* [PASSAGE]
——

As a result, you may be tempted to do the same thing in a logging call:

Python
      
>>> # Bad!  Check out a more efficient alternative below.
>>> logging.warning("To iterate is %s, to recurse %s" % ("human", "divine"))
WARNING:root:To iterate is human, to recurse divine

This uses the entire format string and its arguments as the msg argument to logging.warning().

Here is the recommended alternative, straight from the logging docs:

Python
      
>>> # Better: formatting doesn't occur until it really needs to.
>>> logging.warning("To iterate is %s, to recurse %s", "human", "divine")
WARNING:root:To iterate is human, to recurse divine

It looks a little weird, right? This seems to defy the conventions of how percent-style string formatting works, but it’s a more efficient function call because the format string gets formatted lazily rather than greedily. Here’s what that means.

The method signature for Logger.warning() looks like this:

Python
      
def warning(self, msg, *args, **kwargs)

——

* [MATERIAL PROVIDED]
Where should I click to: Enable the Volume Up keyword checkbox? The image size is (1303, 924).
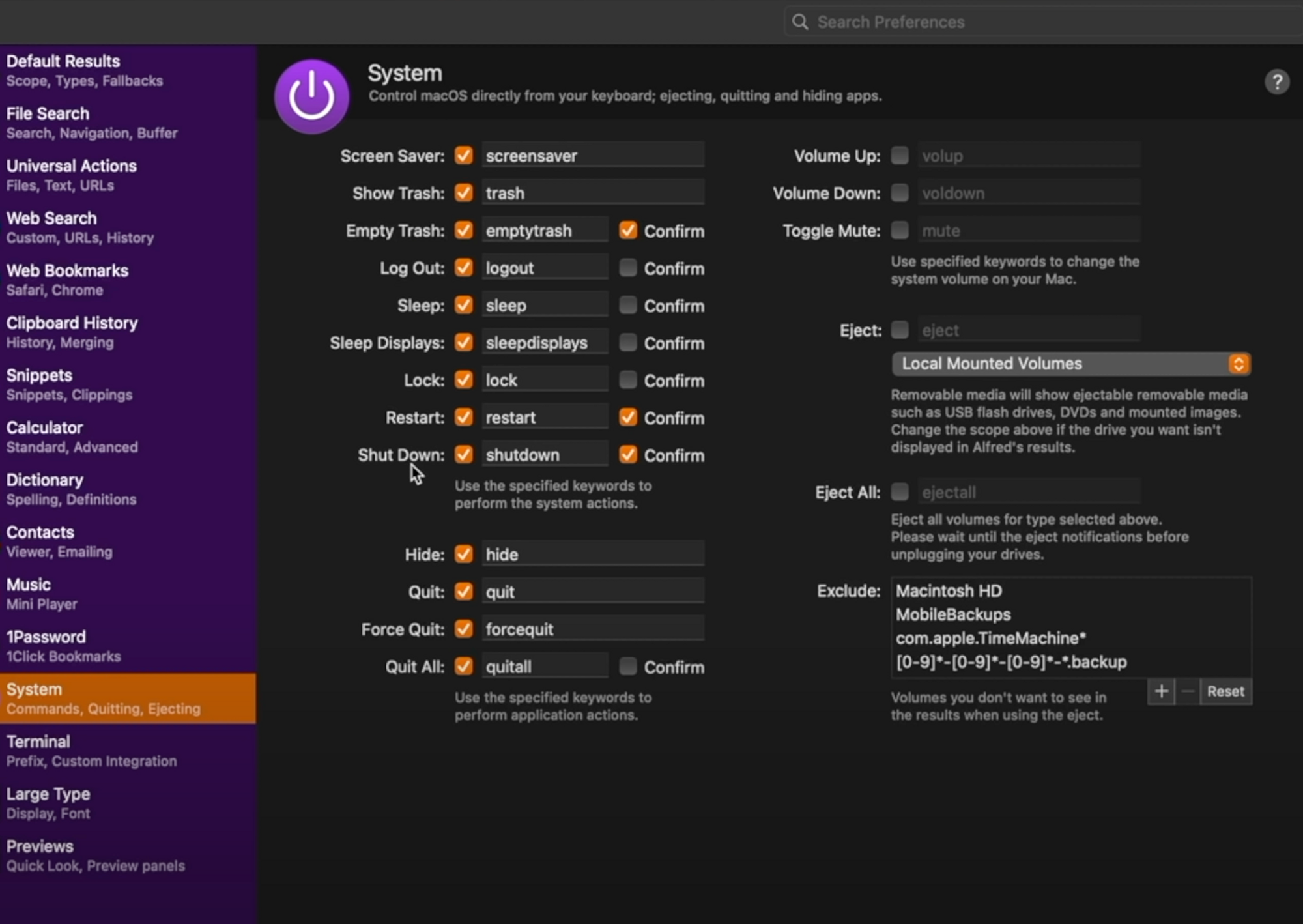pos(900,156)
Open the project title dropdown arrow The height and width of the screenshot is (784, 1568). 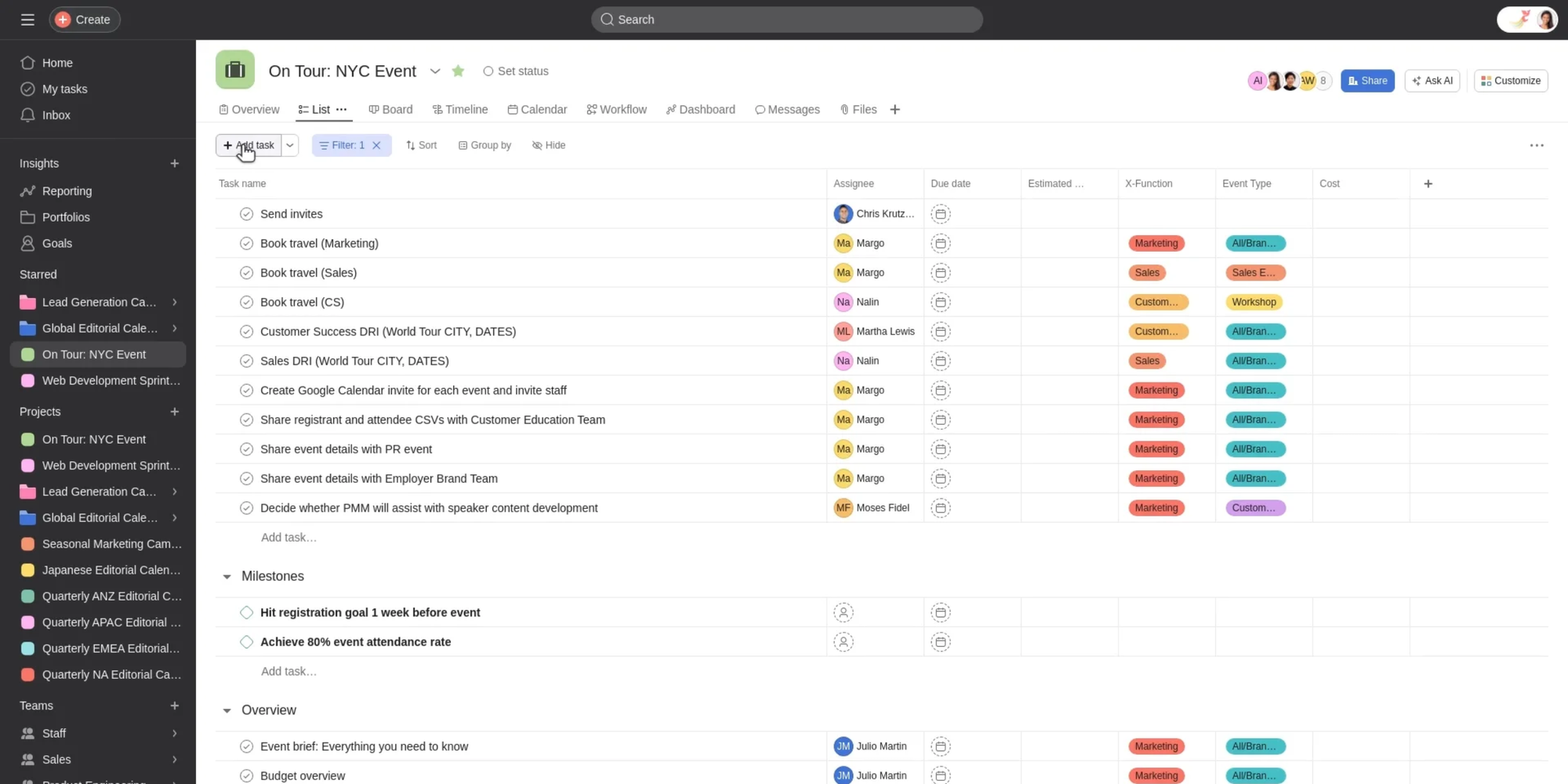coord(435,71)
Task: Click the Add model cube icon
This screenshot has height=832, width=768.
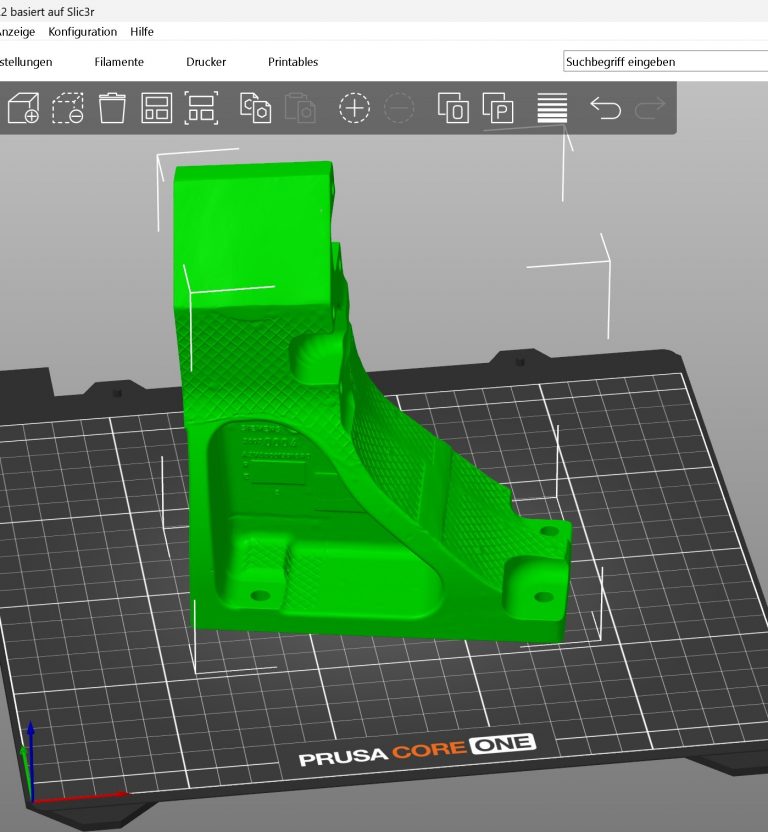Action: click(23, 107)
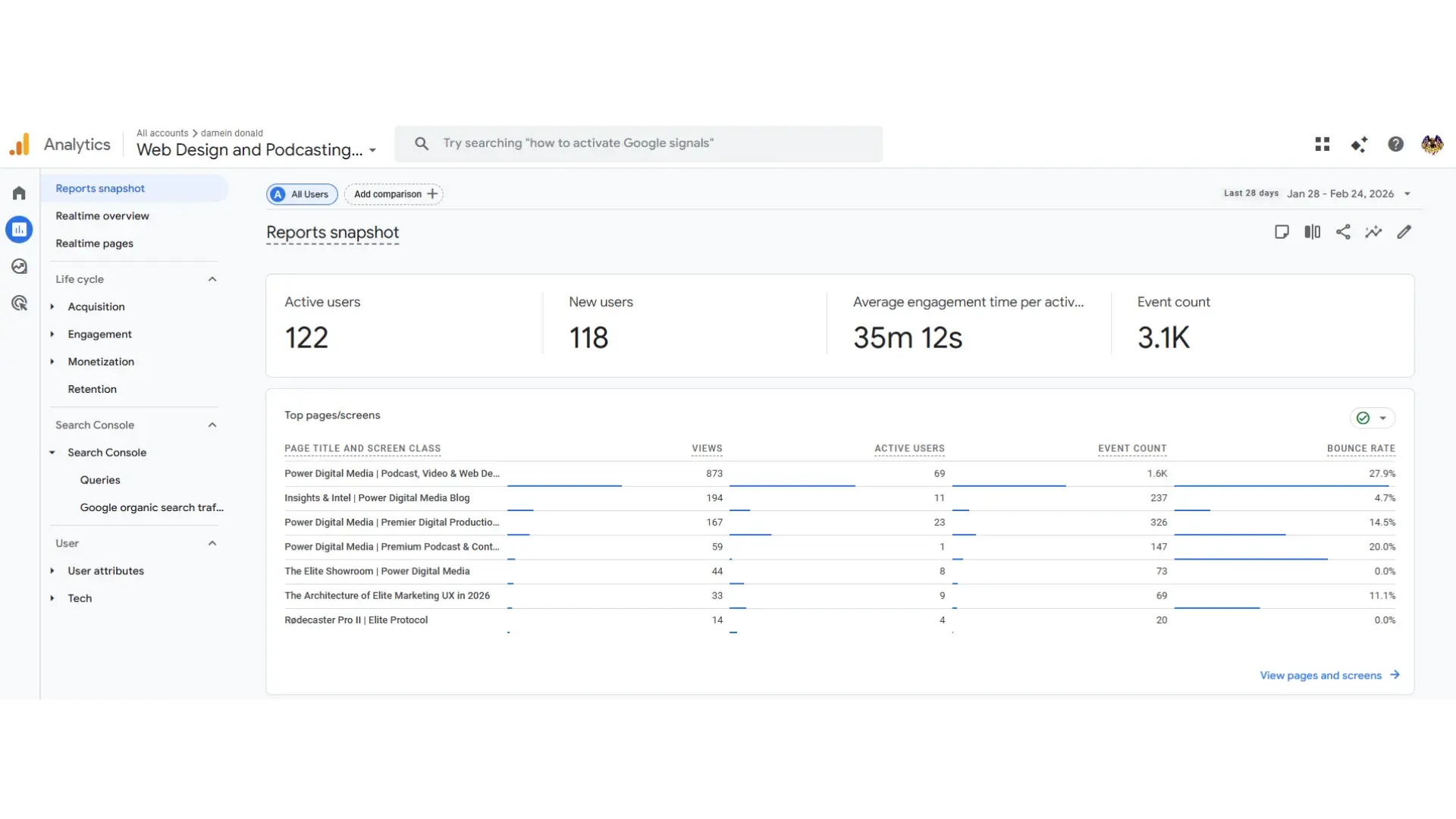Share this Reports snapshot report
Viewport: 1456px width, 819px height.
click(1343, 231)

——

* [LIST OF TASKS]
A. Answer these questions from the passage on logging:
(i) In the first logging call, what serves as the msg argument to logging.warning()?
(ii) According to the passage, where does the recommended alternative come from?
(iii) What method signature is given for Logger.warning()?
B. Using the passage on logging, state whether each statement agrees with it, and support each answer with the decisive words quoted from the passage:
(i) In the recommended alternative, the format string is formatted greedily.
(ii) Both logging calls produce the same warning output.
(iii) The passage admits that the recommended alternative looks a little weird.
C. Transcribe the passage on logging from "As a result, you" to "argument to logging.warning().".
The items have no connection to the passage on logging.

* [TASK SOLUTIONS]
A.
(i) The entire format string and its arguments.
(ii) Straight from the logging docs.
(iii) def warning(self, msg, *args, **kwargs)

B.
(i) No: "the format string gets formatted lazily rather than greedily."
(ii) Yes: both calls print "WARNING:root:To iterate is human, to recurse divine".
(iii) Yes: "It looks a little weird, right?"

C.
As a result, you may be tempted to do the same thing in a logging call:

Python
      
>>> # Bad!  Check out a more efficient alternative below.
>>> logging.warning("To iterate is %s, to recurse %s" % ("human", "divine"))
WARNING:root:To iterate is human, to recurse divine

This uses the entire format string and its arguments as the msg argument to logging.warning().